Hints for Web Authors

By Warren Steel

I've been working on World Wide Web documents since spring 1994, when I attended a seminar at the Mississippi Center for Supercomputing Research (MCSR). At the University of Mississippi I manage a web site for the department of music with some sixty HTML documents, a small site for the College of Liberal Arts, a personal home page and a site for Sacred Harp singing with sixty documents plus associated graphics.
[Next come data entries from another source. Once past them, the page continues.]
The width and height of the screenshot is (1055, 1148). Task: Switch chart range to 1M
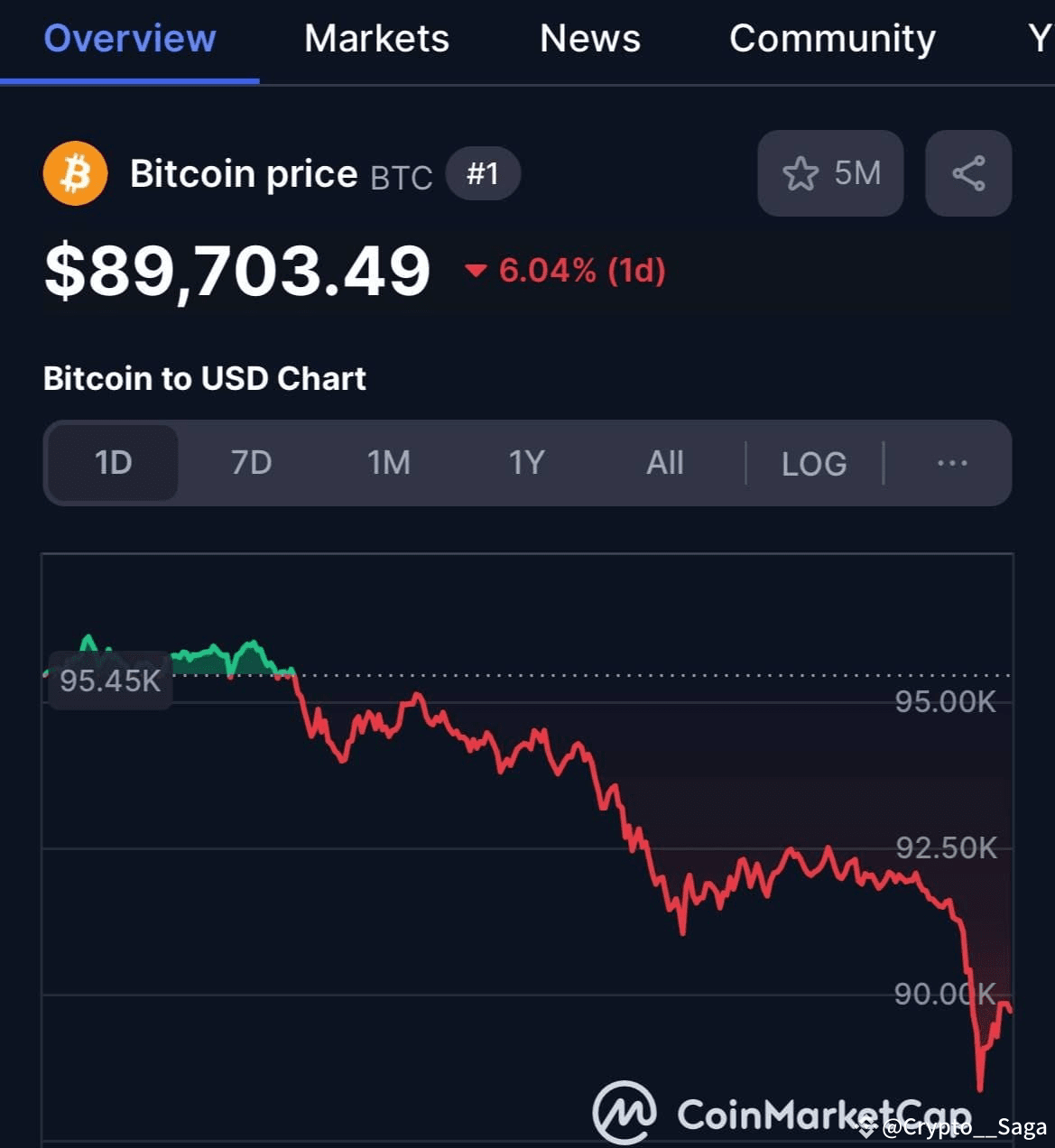click(x=389, y=463)
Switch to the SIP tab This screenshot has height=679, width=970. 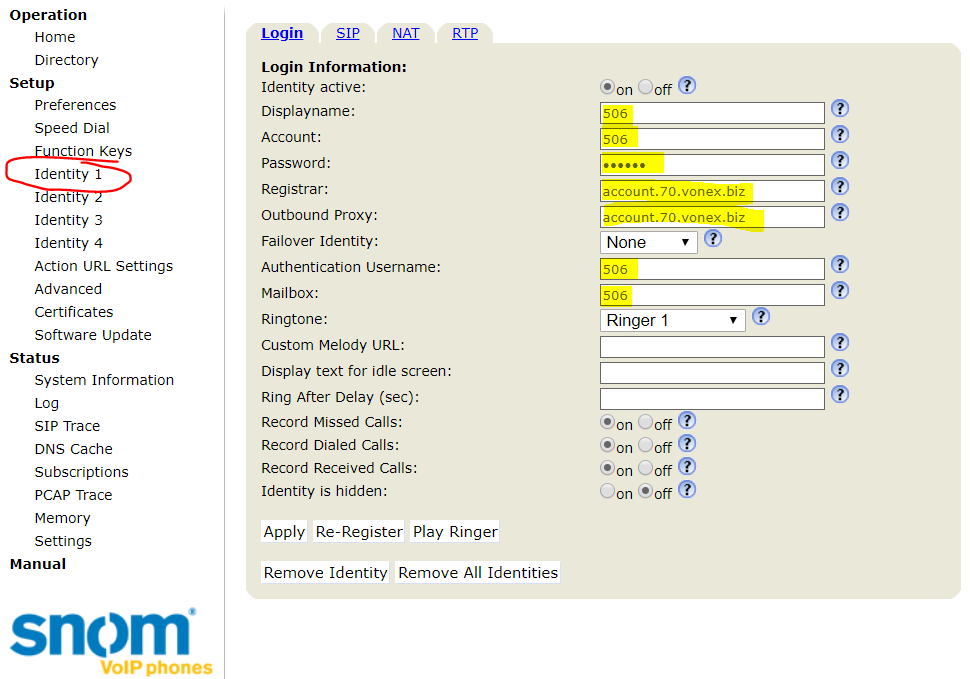click(x=347, y=33)
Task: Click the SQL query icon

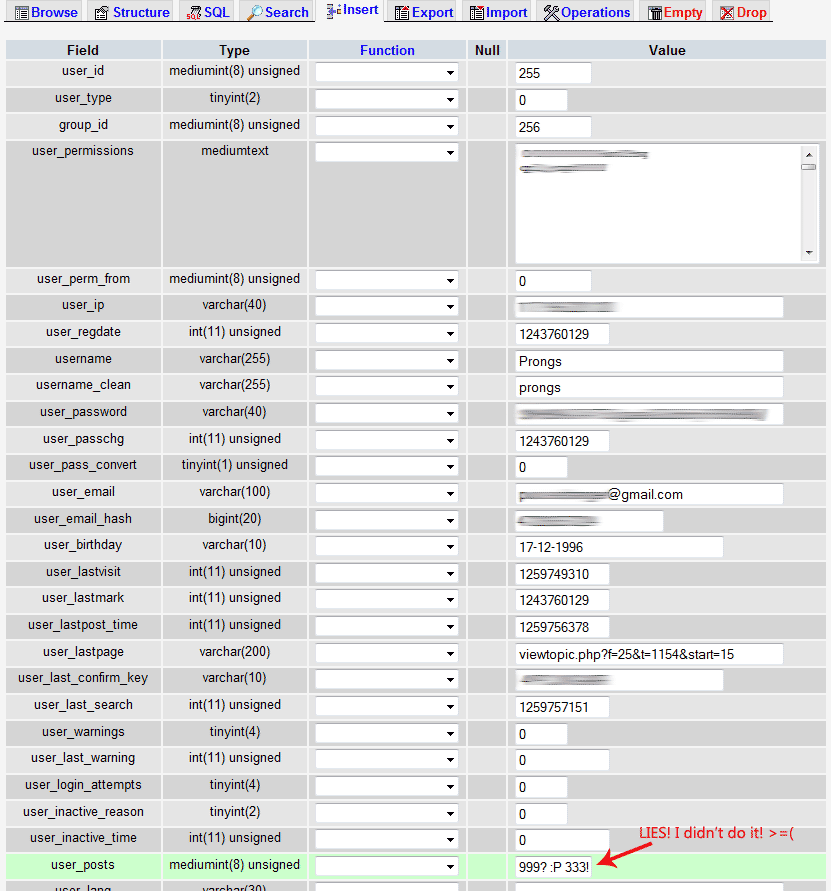Action: point(193,13)
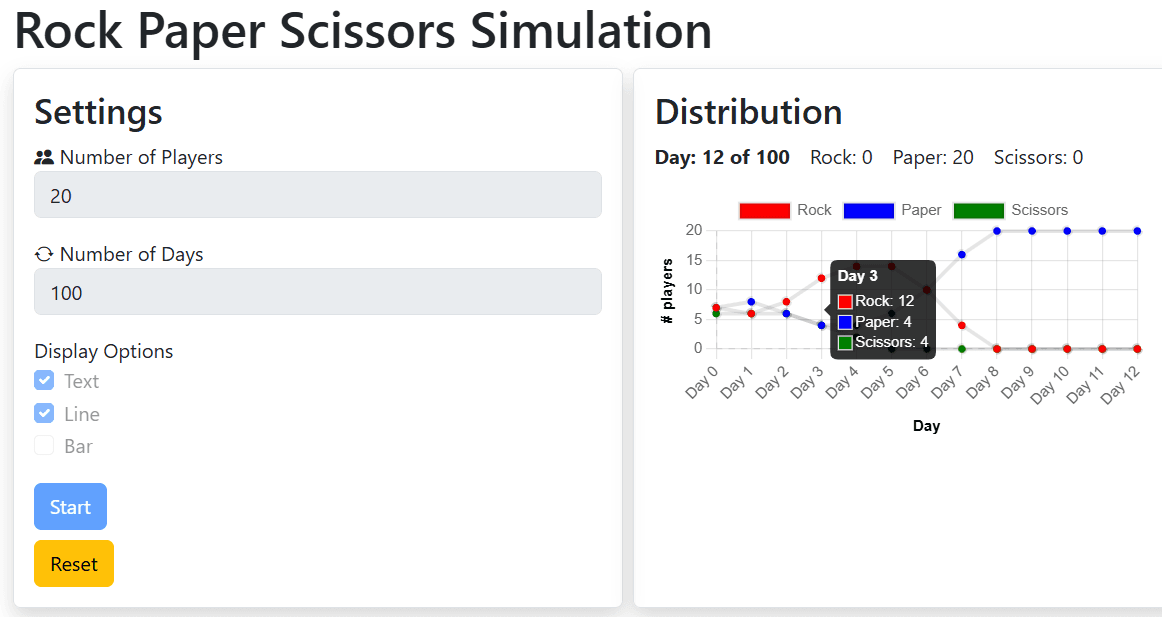Click inside the Number of Players field
The height and width of the screenshot is (617, 1162).
[318, 194]
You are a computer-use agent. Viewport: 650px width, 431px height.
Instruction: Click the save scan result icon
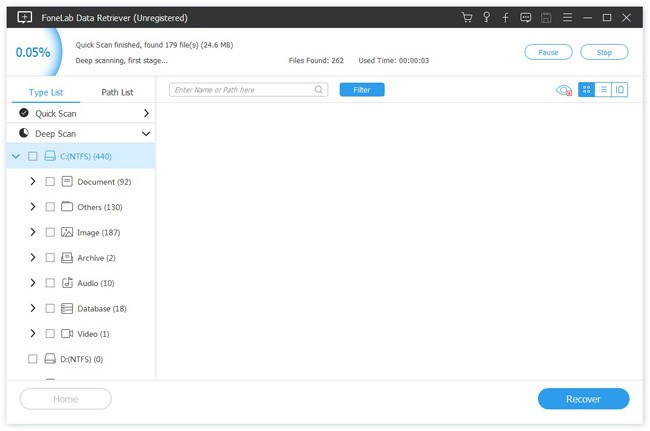pos(546,17)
I find the Web world to be complex and in rapid flux. I began web authorship without much to go on, working by trial and error until I had acceptable results. Now I follow the discussions in the newsgroup comp.infosystems.www.authorin g.html and try to keep up with changing standards and new browsers, while learning how best to make our documents accessible, clear, and attractive to all who browse them. To this end, I'm always making changes in my documents; in the same spirit, I'd like to offer a few suggestions in the same spirit, in hopes that others may find 'em useful, or reply with hints of their own. This document, made in October 1995, is perpetually under revision.

Introduction
The meaning of authorship
Portable documents
New features
Links to references cited

1. Introduction

I have two cardinal rules of web authorship. (1) The Web is and should be platform-independent. Documents will convey the same information to users who have various operating systems (Unix, CMS, Windows, NT, Mac), various browsers (graphic, text-only, braille or speaking machines for the blind, etc.) and other devices (webcrawlers, searchers, indexers), and various user settings (monitor resolution, window sizes, fonts, colors, graphics turned on/off). (2) HTML is a content markup language, not a desktop publishing or page presentation environment. Many questions in the authoring newsgroup come from people with desktop publishing experience who want to know "how to do" something like animations, background sounds, fancy fonts and layouts, scrolling marquees, hit counters, or the like, but have no idea how to organize paragraphs, headings, lists, and images for varied platforms and displays. If you start out with good content, you can use tables, images, and other elements to enhance the appearance dramatically. If you start with a "look and feel" concept, it may be too late to pour in coherent content.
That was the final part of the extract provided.